Dataset entries
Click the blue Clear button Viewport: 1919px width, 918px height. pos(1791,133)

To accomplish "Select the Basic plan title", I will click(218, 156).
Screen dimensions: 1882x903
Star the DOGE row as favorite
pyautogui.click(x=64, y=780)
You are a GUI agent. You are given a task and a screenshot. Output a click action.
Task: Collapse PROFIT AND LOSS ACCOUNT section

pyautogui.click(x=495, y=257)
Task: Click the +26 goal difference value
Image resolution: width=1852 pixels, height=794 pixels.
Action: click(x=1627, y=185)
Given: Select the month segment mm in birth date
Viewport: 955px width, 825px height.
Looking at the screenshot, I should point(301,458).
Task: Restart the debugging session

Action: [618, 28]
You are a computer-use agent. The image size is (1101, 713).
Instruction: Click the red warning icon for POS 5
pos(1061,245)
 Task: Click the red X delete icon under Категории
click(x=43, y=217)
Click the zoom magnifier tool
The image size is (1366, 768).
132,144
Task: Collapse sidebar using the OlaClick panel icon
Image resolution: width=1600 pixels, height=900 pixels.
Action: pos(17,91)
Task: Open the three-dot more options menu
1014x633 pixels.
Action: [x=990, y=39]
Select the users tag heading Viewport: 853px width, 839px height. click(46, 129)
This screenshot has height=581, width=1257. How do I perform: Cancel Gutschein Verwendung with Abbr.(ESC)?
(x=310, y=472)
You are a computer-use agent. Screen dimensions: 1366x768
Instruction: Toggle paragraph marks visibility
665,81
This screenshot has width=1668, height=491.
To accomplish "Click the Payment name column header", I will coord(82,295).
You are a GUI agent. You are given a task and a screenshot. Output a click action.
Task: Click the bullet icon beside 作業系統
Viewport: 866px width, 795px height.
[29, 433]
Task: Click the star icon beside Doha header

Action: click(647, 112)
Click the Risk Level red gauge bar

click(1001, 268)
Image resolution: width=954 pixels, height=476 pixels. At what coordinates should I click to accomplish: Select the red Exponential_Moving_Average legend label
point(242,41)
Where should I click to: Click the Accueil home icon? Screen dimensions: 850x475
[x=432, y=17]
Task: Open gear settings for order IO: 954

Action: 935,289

WORK ITEM: Copy each line from the data above that includes "computer".

SOLUTION TO THIS PROBLEM:
You are a computer-use agent. The image size is (1101, 713).
You are a computer-use agent. Screen dimensions: 1366x768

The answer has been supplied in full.